HIV-1 primarily infects activated CD4+ T cells and macrophages. Quiescent CD4+ T cells, however, possess cellular factors that limit HIV-1 infection at different postentry steps of the viral life cycle. Here, we show that the previously reported immune regulator monocyte chemotactic protein-induced protein 1 (MCPIP1) restricts HIV-1 production in CD4+ T cells.

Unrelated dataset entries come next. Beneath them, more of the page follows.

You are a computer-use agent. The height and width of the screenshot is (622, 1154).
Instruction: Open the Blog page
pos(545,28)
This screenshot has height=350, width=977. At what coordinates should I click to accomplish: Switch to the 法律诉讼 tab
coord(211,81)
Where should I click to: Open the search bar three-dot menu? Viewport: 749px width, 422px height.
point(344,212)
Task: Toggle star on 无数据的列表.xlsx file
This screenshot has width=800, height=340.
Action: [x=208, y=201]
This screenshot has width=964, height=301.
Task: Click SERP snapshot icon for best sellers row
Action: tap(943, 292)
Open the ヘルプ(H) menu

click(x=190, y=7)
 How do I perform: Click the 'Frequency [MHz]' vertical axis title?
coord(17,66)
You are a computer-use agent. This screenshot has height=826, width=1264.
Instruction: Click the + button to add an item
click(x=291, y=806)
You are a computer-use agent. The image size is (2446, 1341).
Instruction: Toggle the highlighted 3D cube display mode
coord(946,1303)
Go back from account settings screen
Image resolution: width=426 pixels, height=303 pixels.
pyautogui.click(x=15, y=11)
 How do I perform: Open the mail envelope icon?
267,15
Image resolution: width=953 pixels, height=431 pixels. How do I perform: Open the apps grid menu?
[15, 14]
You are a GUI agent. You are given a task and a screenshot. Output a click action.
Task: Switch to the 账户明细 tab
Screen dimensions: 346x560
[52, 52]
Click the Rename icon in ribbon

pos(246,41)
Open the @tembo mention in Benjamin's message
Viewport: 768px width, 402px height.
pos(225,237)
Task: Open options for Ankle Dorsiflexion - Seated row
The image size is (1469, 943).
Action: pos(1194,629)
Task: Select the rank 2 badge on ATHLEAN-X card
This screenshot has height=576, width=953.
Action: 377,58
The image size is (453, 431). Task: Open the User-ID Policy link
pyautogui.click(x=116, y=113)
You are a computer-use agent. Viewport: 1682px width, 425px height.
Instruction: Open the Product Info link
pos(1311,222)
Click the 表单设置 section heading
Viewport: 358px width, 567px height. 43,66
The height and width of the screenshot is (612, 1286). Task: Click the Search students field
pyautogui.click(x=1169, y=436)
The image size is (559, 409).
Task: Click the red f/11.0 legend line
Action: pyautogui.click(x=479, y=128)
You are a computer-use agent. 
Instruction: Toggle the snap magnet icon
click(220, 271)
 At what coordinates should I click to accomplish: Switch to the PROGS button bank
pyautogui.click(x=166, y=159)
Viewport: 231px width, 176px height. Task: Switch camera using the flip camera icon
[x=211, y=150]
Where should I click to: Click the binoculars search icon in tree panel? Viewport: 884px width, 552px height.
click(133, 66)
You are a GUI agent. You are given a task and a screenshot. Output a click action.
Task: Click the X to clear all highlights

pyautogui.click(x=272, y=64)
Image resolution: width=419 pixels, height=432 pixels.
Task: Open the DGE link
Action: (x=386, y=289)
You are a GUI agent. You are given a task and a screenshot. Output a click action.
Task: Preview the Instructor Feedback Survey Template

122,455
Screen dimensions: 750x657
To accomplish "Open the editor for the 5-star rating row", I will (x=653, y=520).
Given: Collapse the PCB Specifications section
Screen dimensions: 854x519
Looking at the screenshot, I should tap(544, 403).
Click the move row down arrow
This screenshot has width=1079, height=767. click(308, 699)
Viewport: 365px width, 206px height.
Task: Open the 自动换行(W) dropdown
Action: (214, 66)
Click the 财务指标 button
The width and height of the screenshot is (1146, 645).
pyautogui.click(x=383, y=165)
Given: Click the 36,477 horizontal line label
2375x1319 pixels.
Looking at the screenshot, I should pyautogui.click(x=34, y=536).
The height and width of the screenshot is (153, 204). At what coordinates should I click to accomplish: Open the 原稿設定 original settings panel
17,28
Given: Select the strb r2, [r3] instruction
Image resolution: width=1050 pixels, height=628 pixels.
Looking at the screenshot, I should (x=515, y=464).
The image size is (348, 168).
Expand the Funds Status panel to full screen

While the ectopic expression of MCPIP1 in cell lines abolished the production of HIV-1, silencing of MCPIP1 enhanced HIV-1 production. Subsequent analysis indicated that MCPIP1 imposes its restriction by decreasing the steady levels of viral mRNA species through its RNase domain. Remarkably, common T-cell stimuli induced the rapid degradation of MCPIP1 in both T-cell lines and quiescent human CD4+ T cells. Lastly, blocking the proteosomal degradation of MCPIP1 by MG132 abrogated HIV-1 production in phorbol 12-myristate 13-acetate/ionomycin-stimulated human CD4+ T cells isolated from healthy donors. Overall, MCPIP1 poses a potent barrier against HIV-1 infection at a posttranscriptional stage. Although the observed HIV restriction conferred by MCPIP1 does not seem to be overcome by any viral protein, it is removed during cellular stimulation. These findings provide insights into the mechanisms of cellular activation-mediated HIV-1 production in CD4+ T cells.

摘要

HIV-1 主要感染激活的 CD4+T 细胞和巨噬细胞。然而,静止的 CD4+T 细胞具有细胞因子,可以在病毒生命周期的不同进入后步骤限制 HIV-1 感染。在这里,我们表明先前报道的免疫调节剂单核细胞趋化蛋白诱导蛋白 1(MCPIP1)限制了 CD4+T 细胞中的 HIV-1 产生。虽然细胞系中外源表达 MCPIP1 会消除 HIV-1 的产生,但沉默 MCPIP1 会增强 HIV-1 的产生。随后的分析表明,MCPIP1 通过其 RNA 酶结构域降低病毒 mRNA 种类的稳定水平来施加其限制。值得注意的是,常见的 T 细胞刺激会导致 MCPIP1 在 T 细胞系和静止的人 CD4+T 细胞中迅速降解。最后,通过 MG132 阻断 MCPIP1 的蛋白酶体降解会消除来自健康供体的佛波醇 12-肉豆蔻酸 13-乙酸酯/离子霉素刺激的人 CD4+T 细胞中的 HIV-1 产生。总体而言,MCPIP1 在转录后阶段对 HIV-1 感染构成强大的障碍。尽管观察到的 MCPIP1 赋予的 HIV 限制似乎不会被任何病毒蛋白克服,但它会在细胞刺激过程中被去除。这些发现为理解 CD4+T 细胞中细胞激活介导的 HIV-1 产生的机制提供了思路。